En matière de protection de la vie privée, on acclame souvent l'UE comme un chef de file qui donne l'exemple au reste du monde. Avec la promulgation de la législation historique sur la protection de la vie privée RGPD en 2018, qui est considérée comme une norme pour la protection des données personnelles, l'éloge n'est pas entièrement déplacé.

Cependant, ces dernières années, des groupes variés au sein de l'UE ont proposé des initiatives qui menacent de saper un autre droit numérique fondamental qui est étroitement lié à la protection des données à caractère personnel — le droit à la vie privée. Jusqu'à récemment, la plus grande menace était la proposition dite de "contrôle des chats", qui aurait pu conduire à ce que les applications de messagerie cryptées de bout en bout soient obligées de scanner toutes les photos, vidéos et URL que vous partagez avec d'autres personnes. Cette proposition n'a pas (encore) abouti après avoir été repoussée par des pays préoccupés par ses implications potentielles sur la vie privée des citoyens.

Les VPN, un “défi majeur” pour les forces de l'ordre

Cette fois, la menace provient d'un rapport récemment publié par le Groupe de haut niveau (HLG). Le groupe a été chargé d'"explorer tous les défis" auxquels les services répressifs de l'UE sont confrontés en ce qui concerne "l'accès aux données et les solutions potentielles pour y remédier" en juin 2023. En mars 2025, le groupe a publié une version finale de son rapport, dans laquelle il désigne les VPN comme l'un des principaux défis auxquels les services répressifs sont confrontés dans l'accomplissement de leur travail.
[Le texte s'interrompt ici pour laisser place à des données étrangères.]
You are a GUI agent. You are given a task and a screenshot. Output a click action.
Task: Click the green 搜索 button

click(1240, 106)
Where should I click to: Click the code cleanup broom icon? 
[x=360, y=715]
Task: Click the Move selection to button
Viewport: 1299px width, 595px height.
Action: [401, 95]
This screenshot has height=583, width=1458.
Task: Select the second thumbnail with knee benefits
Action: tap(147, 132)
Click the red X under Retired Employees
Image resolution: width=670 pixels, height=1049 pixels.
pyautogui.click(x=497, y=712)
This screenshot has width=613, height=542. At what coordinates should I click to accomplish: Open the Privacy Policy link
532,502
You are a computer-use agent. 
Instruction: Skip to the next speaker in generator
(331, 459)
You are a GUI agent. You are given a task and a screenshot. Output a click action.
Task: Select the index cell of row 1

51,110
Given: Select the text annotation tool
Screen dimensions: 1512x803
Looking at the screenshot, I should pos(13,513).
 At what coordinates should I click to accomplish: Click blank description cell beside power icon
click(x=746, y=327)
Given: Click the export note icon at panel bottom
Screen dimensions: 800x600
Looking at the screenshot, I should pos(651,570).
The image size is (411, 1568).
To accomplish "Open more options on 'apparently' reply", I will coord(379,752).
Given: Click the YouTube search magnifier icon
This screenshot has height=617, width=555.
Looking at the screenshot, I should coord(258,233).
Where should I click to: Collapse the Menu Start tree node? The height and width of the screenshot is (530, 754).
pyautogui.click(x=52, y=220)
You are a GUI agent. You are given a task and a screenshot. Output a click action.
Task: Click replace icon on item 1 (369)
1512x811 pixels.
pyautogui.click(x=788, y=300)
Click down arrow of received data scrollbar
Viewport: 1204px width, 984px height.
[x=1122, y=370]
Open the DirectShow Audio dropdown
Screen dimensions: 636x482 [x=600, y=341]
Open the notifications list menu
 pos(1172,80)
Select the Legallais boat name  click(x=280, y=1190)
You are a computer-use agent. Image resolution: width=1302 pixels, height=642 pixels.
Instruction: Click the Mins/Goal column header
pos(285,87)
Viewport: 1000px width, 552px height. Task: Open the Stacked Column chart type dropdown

Les appareils et applications cryptés, les nouveaux opérateurs de communication, les réseaux privés virtuels (VPN), etc. sont conçus pour protéger la vie privée des utilisateurs légitimes. Mais ils fournissent également aux criminels des moyens efficaces pour cacher leur identité, commercialiser leurs produits et services criminels, canaliser les paiements et dissimuler leurs activités et leurs communications, en évitant efficacement la détection, les enquêtes et les poursuites.

C'est la première fois que les VPN sont explicitement identifiés par l'UE comme un obstacle aux opérations des services répressifs. Cette désignation est préoccupante, car percevoir quelque chose comme un défi implique un désir de le surmonter, n'est-ce pas ?

Pour être juste, tout au long du rapport, le groupe mentionne que la nécessité d'accéder aux informations doit être mise en balance avec les droits à la vie privée et la sécurité. Le rapport cite ensuite "certains experts en matière d'application de la loi" qui "ont indiqué" que dans certains cas, la technologie de cryptage a été conçue de manière à équilibrer à la fois la sécurité et la nécessité de numériser le contenu.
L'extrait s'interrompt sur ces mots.